I've seen Invasion USA at least a dozen times since I was a kid, and yet it never fails to shock me. It's as bad, nonsensical (really, really nonsensical), cheesy and cheap as any other Chuck Norris movie of the period (or say, ever), but it has a viciousness and an almost lucid, nightmare logic that distinguishes it as a particularly interesting piece of cold-war fear-mongering that has unsettling reverberations in our post-9/11 world. Invasion USA is about wholesale terrorism, unrestrained and impossible to rationalize or predict (for anyone except Norris himself who begins showing up to thwart each attack with no explanation of how he got there). As a result, it becomes accidentally meaningful in the same way 1999's unsettling The Siege did after the fall of the Twin Towers. Both are movies that could likely never be made again and for the same reason-they cut too close to the bone, dramatizing (in the case of The Siege) and fantasizing (in the case of Invasion USA) America's underlying xenophobia and terrorism fixation. Invasion USA is also useful as a barometer for how much culture has changed in the 25 odd years since its release, with our climate of political correctness showing the film's simplistic and blatant hatred for the "other" to be both shocking and comical.
While some of his action movie peers occasionally made inadvertently political statements, Chuck Norris was always overtly political. His films were the action-movie equivalent of "message" films, and his messages were always bluntly stated, simplistically patriotic and of course violent. He was (and still is) a hard-right activist of sorts, using his movies to proffer an isolationist, pro-gun, love-it-or-leave-it vision for America, always with himself as its soft-spoken, roundhouse-kicking savior. From the Missing In Action films, to Delta Force and perhaps most transparently with Invasion USA, Norris, who often wrote the screenplays, used his movies as both vehicles for his own inflated ego, as well as vessels for his heated, rhetoric-fueled political views. As a result, Invasion USA plays like a Reagan-era fever dream with Russian thugs storming the beaches of Daytona and bazooka-ing families in their suburban homes as they trim their Christmas trees. In one scene, these godless communist dogs start shooting up a mall, that holiest of ground for capitalist freedom-lovers.

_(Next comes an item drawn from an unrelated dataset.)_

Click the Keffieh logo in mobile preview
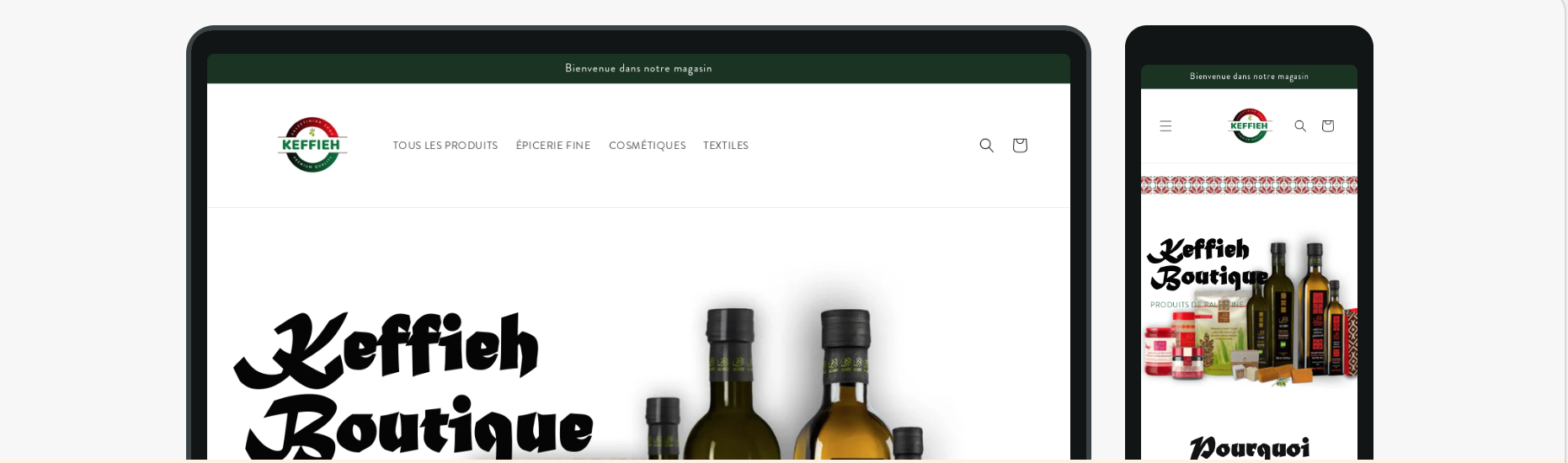Image resolution: width=1568 pixels, height=463 pixels. [x=1249, y=126]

Obvious comparisons can be made between this film and Red Dawn, which similarly had a large scale Russian invasion of America. But from what I remember, Red Dawn featured a perspective on the conflict, that of youth trading their MTV-era frivolity for grim patriotic duty. But Invasion USA is unmoored from such grounding subtext. Chuck Norris' double-uzi wielding hero is as unknowable as the Russian terrorists who for some reason choose Florida as ground zero for their invasion. In fact, the Russian baddies actually have more lines and screen time than Norris, who ends up feeling like an avenging spirit who simply materializes out of thin air wherever evil decides to show its face (he also never changes out of his Canadian Tuxedo the entire time).
Invasion USA is really a political exploitation film that shows some of the worst the 80's had to offer in terms of unrestrained and callous violence. It's the type of movie that Republicans of the day would've held up as evidence of Hollywood's assault on the morals of the country, except it's message of fear hewed so closely to their own that it practically feels like state propaganda juiced up with thousands of blood squibs. It's warning of Russian terrorist waves breaking on American shores was probably topical enough to tap into the anxieties for the day, providing a little extra context for action crowds with low enough standards to be Chuck Norris fans. In 2011, Invasion USA looks almost quaint compared to our current global fears and Islam-aphobia. And yet if someone made almost the exact same movie, subbing in Muslims for cold-war Russians, it would likely cause all manner of hell to break loose, with political pundits and interest groups gnashing their teeth at each other across cable news desks.
As an action movie, Invasion USA is a fucking hoot. As a time capsule, it reveals some often forgotten qualities of the 1980's, an era we tend to associate more with neon and spandex than nuclear fear and cold war paranoia. What's even more interesting is how much Invasion USA shows that the more things change, the more they stay the same.